Application of Rao optimization algorithms and archive control mechanism for resource leveling problems in construction projects
Engineering Computations (Swansea, Wales), cilt.43, sa.5, 2026 (SCI-Expanded, Scopus)
- Yayın Türü: Makale / Tam Makale
- Cilt numarası: 43 Sayı: 5
- Basım Tarihi: 2026
- Doi Numarası: 10.1108/ec-07-2025-0813
- Dergi Adı: Engineering Computations (Swansea, Wales)
- Derginin Tarandığı İndeksler: Science Citation Index Expanded (SCI-EXPANDED), Scopus, ABI/INFORM, Aerospace Database, Compendex, INSPEC, zbMATH, Academic Search Ultimate (EBSCO), Engineering Source (EBSCO), Materials Science & Engineering Collection (ProQuest), Pharma Collection (ProQuest), Technology Collection (ProQuest)

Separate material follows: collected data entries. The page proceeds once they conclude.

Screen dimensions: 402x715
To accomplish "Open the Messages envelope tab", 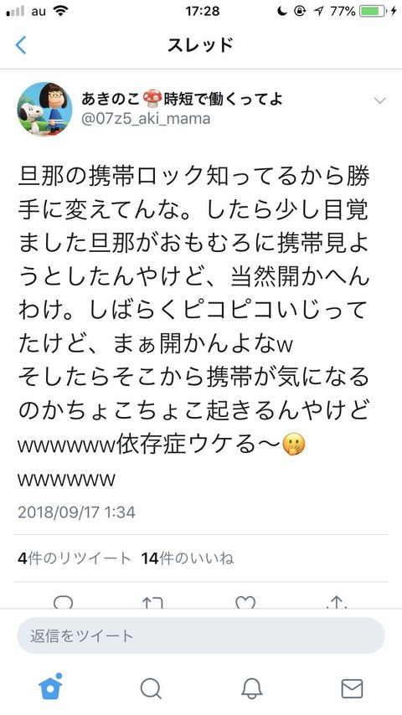I will click(x=353, y=688).
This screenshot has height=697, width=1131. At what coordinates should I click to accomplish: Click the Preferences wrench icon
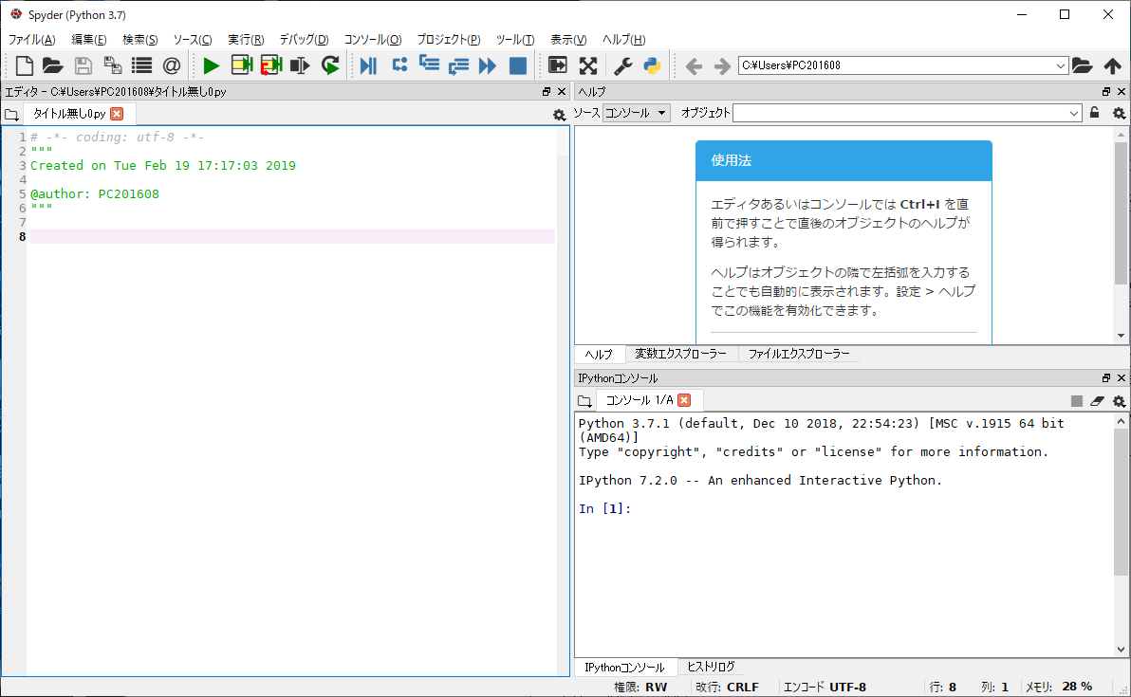[x=622, y=65]
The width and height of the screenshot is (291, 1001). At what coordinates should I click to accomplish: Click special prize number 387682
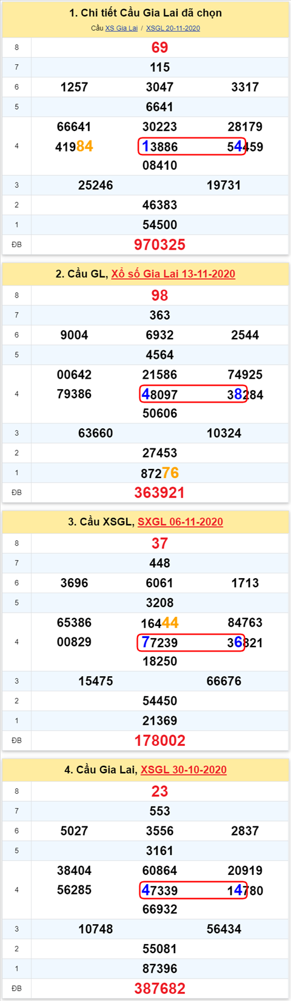coord(159,988)
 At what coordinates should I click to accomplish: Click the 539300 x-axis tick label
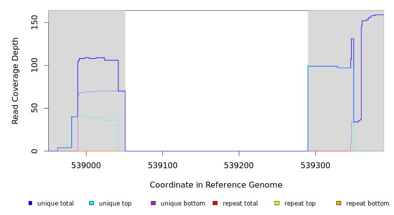(315, 165)
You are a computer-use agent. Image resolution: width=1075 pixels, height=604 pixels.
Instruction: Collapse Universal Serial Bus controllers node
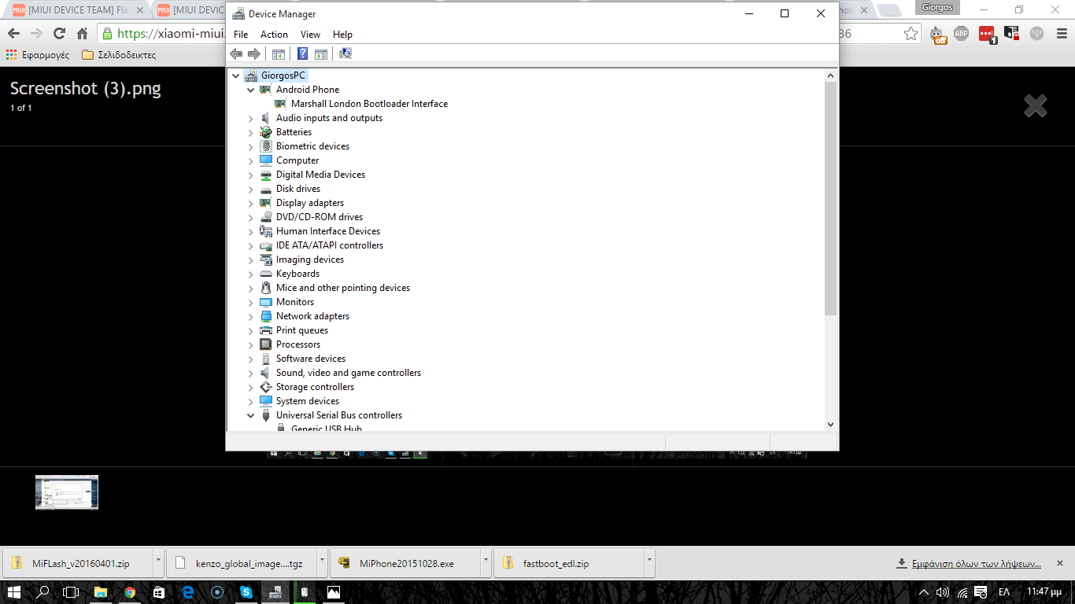click(x=251, y=415)

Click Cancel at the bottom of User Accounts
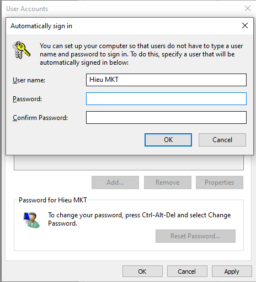(x=187, y=271)
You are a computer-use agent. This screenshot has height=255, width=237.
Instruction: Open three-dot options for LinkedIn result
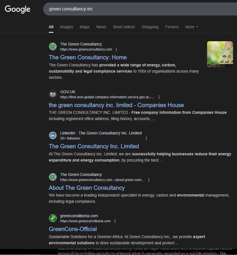point(146,138)
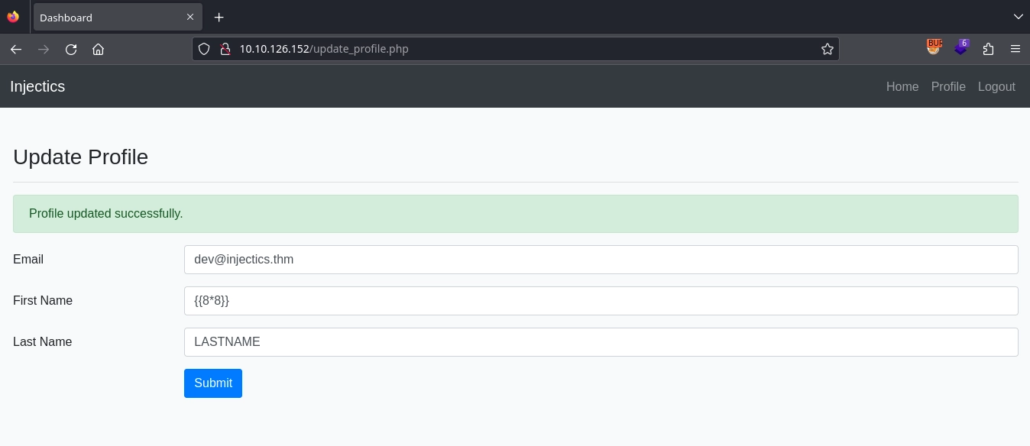Viewport: 1030px width, 446px height.
Task: Click the Email input field
Action: point(601,260)
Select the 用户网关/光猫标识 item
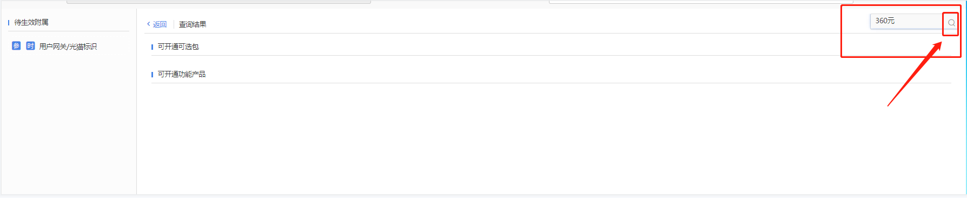The image size is (967, 198). 68,47
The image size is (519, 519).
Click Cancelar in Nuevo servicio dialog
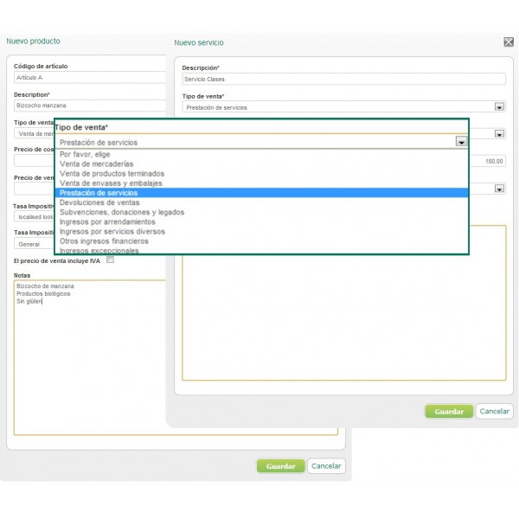(495, 412)
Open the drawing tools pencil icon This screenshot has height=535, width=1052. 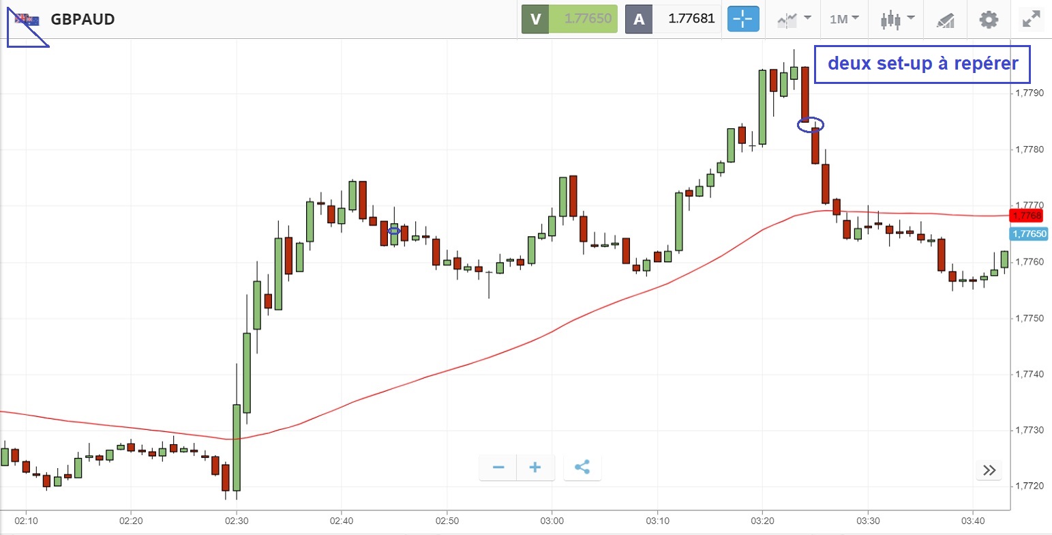945,19
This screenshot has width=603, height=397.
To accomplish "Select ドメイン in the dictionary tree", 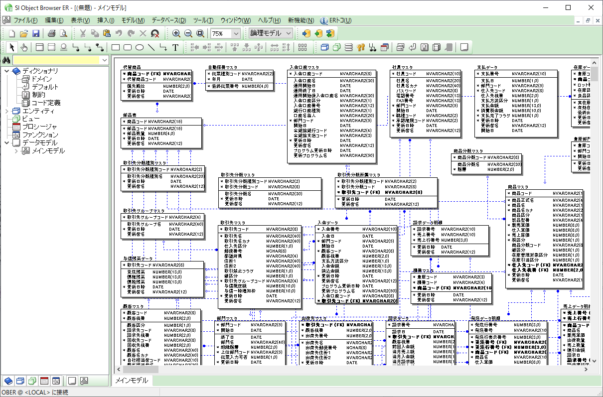I will tap(41, 79).
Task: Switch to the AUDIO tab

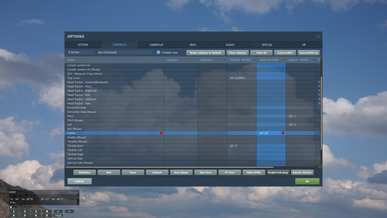Action: (x=230, y=45)
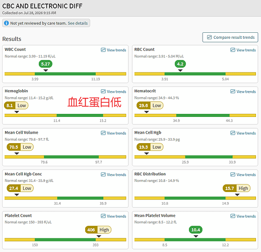Click Mean Cell Hgb trends chart icon
261x252 pixels.
(x=233, y=133)
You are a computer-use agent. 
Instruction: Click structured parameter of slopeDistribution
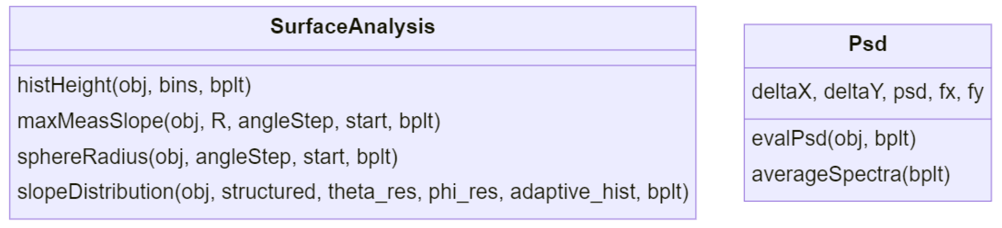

- Anahtar Kelimeler: Archive control mechanism, Project scheduling, Rao optimization algorithms, Resource leveling
- Karadeniz Teknik Üniversitesi Adresli: Evet
Özet
Purpose – This study aims to address the complexities of resource leveling in construction projects, particularly under conditions of fluctuating resource demands and limited availability. It introduces a novel approach combining Rao algorithms with an archive control mechanism to enhance the effectiveness of resource management. Design/methodology/approach – The proposed method integrates the simplicity and robustness of Rao algorithms with an archive control mechanism to solve the Resource Leveling Problem (RLP). The archive control mechanism maintains a diverse pool of high-quality solutions, enabling a broader and more effective exploration of the solution space. Comprehensive simulations and comparative analyses with established techniques were conducted to evaluate the performance of the proposed approach. Findings – Results demonstrate that the proposed method significantly improves resource allocation balance, reduces peak resource requirements, and minimizes overall project costs. The archive control mechanism plays a key role in preventing premature convergence and enhancing solution diversity, leading to more optimized project schedules. Originality/value – This research introduces a novel hybrid framework for resource leveling that leverages the efficiency of Rao algorithms and the diversity-preserving capabilities of an archive control mechanism. The approach is particularly valuable for more complex construction projects where traditional methods often face limitations in handling resource fluctuations and optimization complexity.